(Data entries)
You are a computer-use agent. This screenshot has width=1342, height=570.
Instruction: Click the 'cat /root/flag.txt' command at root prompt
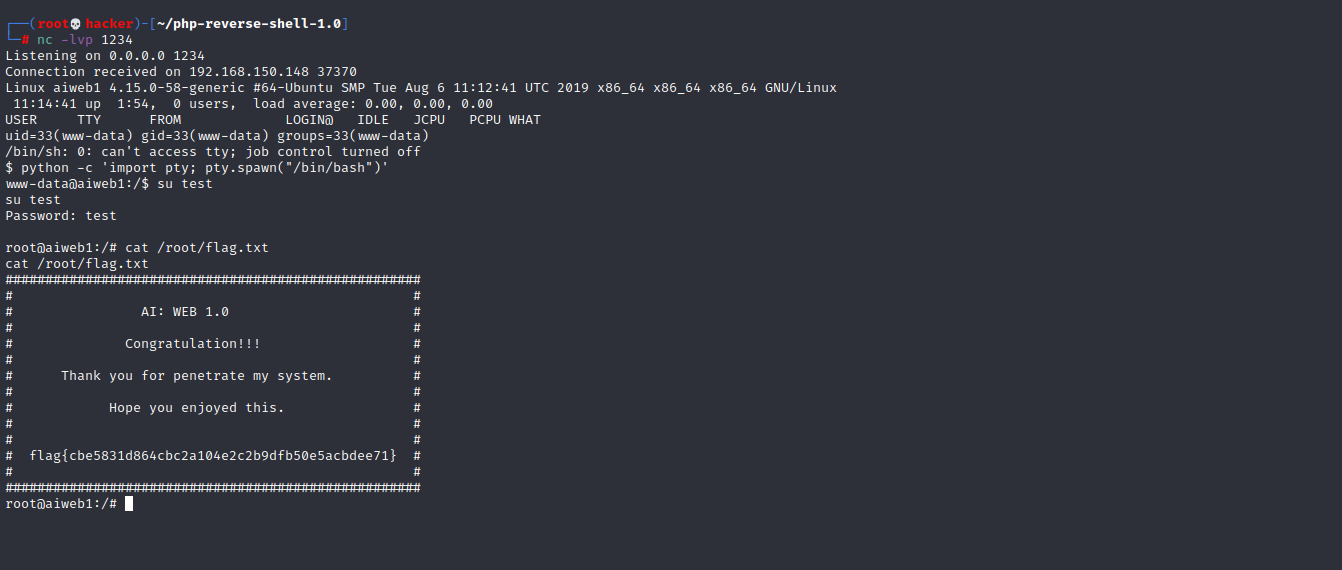coord(197,248)
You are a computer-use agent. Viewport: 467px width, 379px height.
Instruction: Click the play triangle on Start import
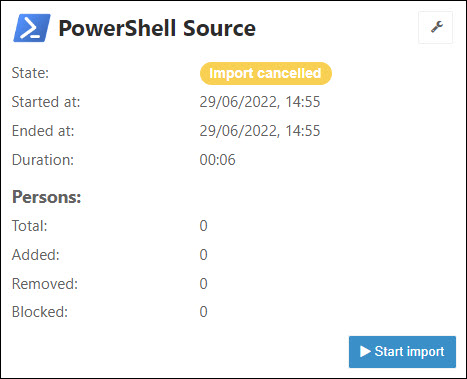365,351
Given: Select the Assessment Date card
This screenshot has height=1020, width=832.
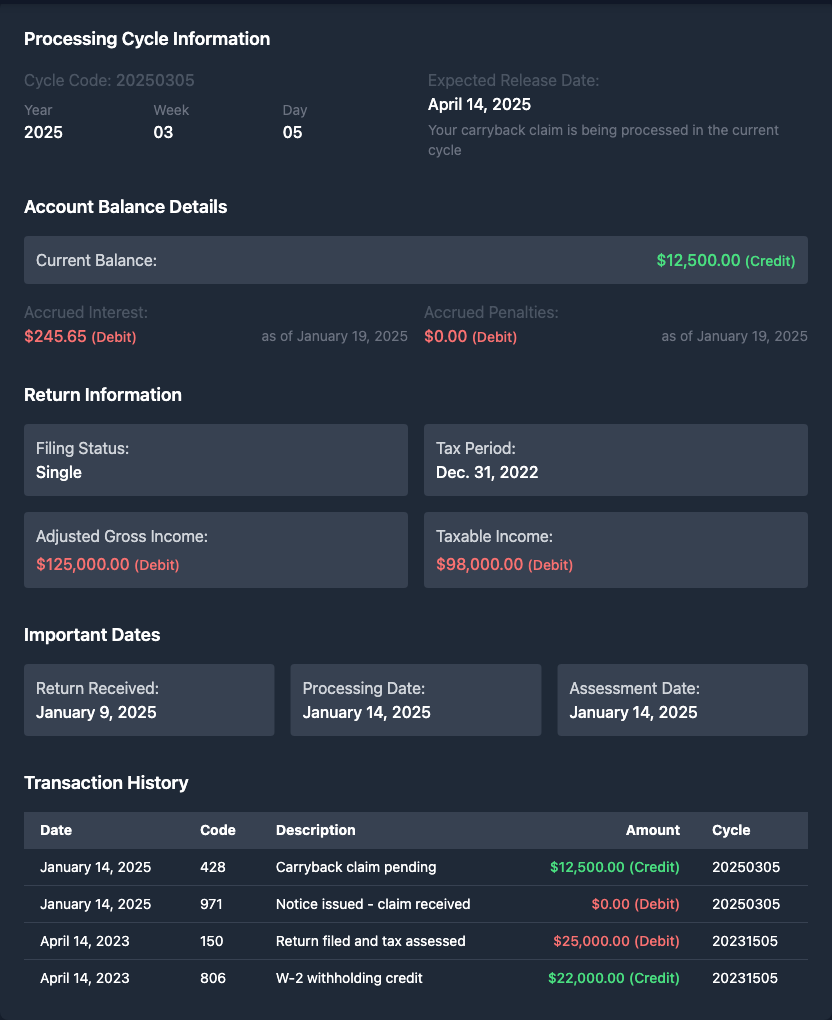Looking at the screenshot, I should click(682, 700).
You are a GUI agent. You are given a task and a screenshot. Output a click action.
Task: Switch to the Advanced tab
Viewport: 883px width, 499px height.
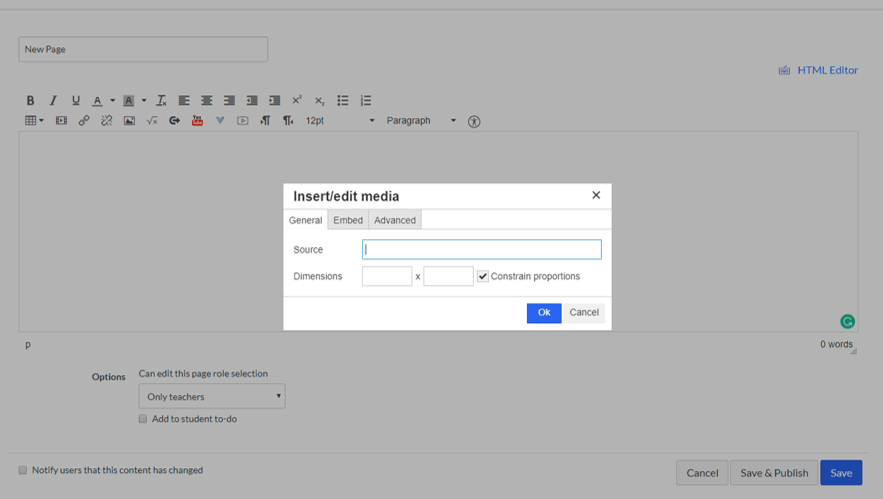tap(395, 220)
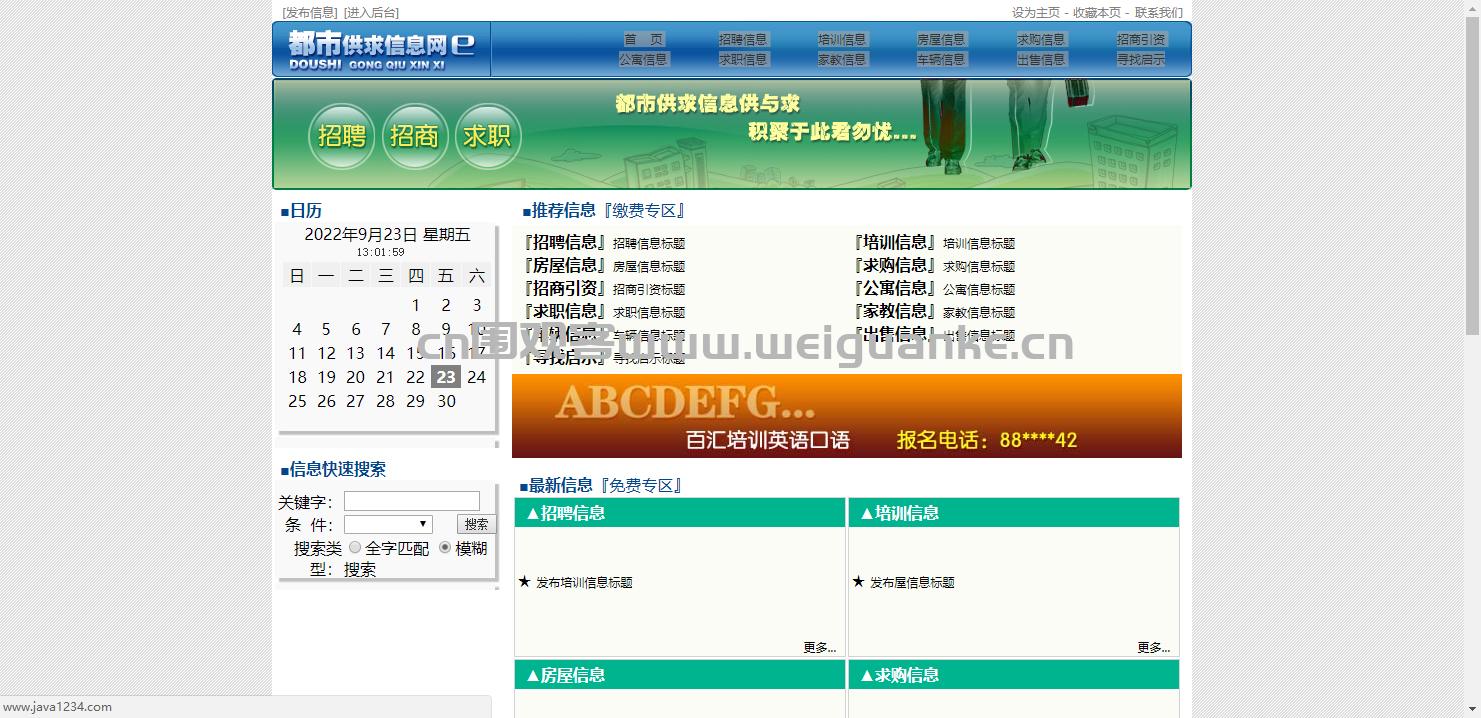Click 更多... under the 培训信息 panel
1481x718 pixels.
pyautogui.click(x=1151, y=647)
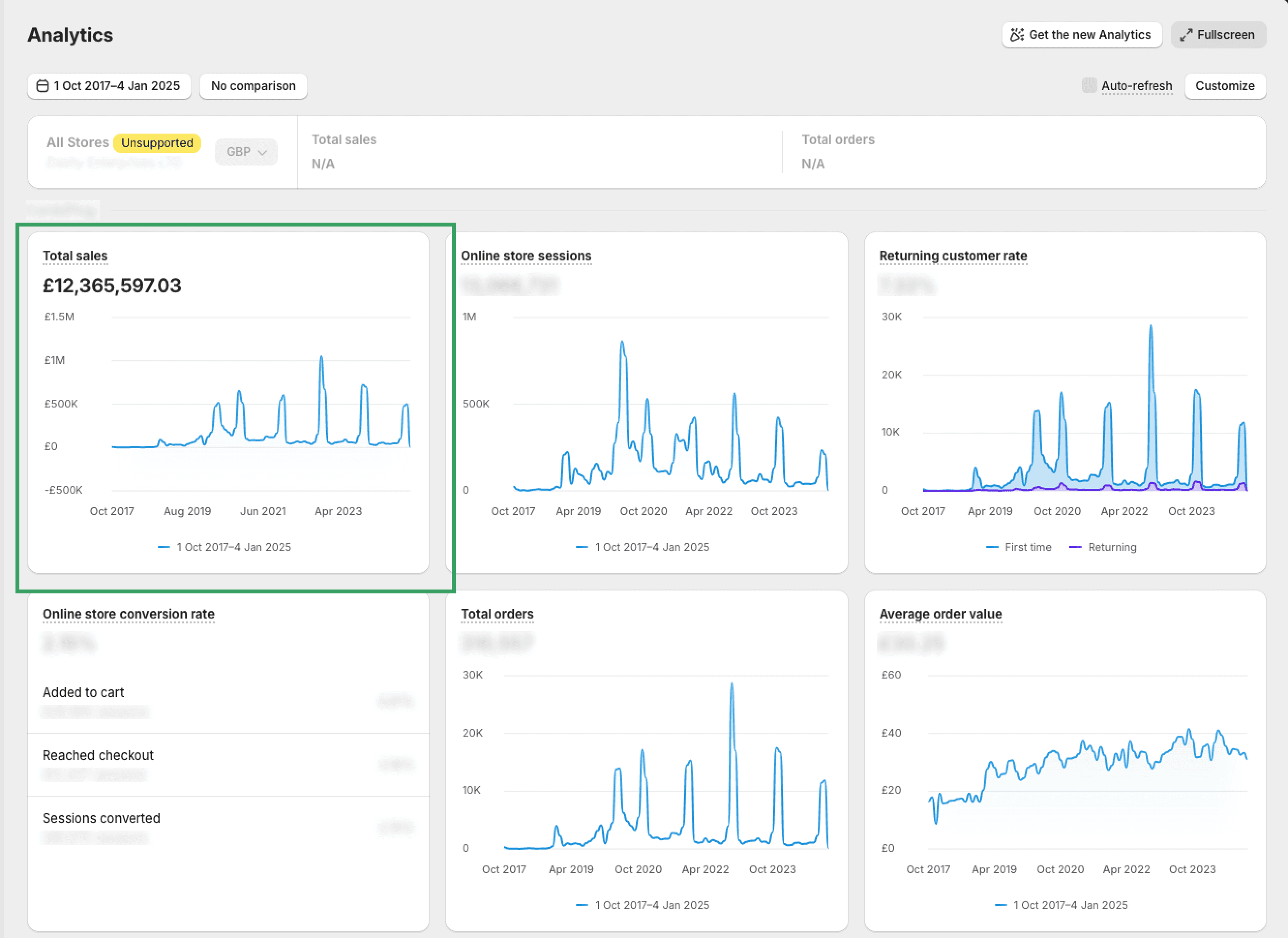Click the chevron on the GBP currency selector
1288x938 pixels.
coord(262,152)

WHAT TO PRODUCE:
Give back exactly the lines from the line with "Instruction: Click the 'cat" through the final line of the entries above, and keep pictures out of the copy.

WRITTEN RESPONSE:
Instruction: Click the 'cat /root/flag.txt' command at root prompt
coord(197,248)
You are a computer-use agent. Viewport: 467px width, 379px height.
Instruction: Click the play triangle on Start import
365,351
Given: Select the Assessment Date card
This screenshot has height=1020, width=832.
Looking at the screenshot, I should click(682, 700).
You are a GUI agent. You are given a task and a screenshot. Output a click action.
Task: Switch to the Advanced tab
Viewport: 883px width, 499px height.
tap(395, 220)
Click 更多... under the 培训信息 panel
1481x718 pixels.
pyautogui.click(x=1151, y=647)
Click the chevron on the GBP currency selector
1288x938 pixels.
coord(262,152)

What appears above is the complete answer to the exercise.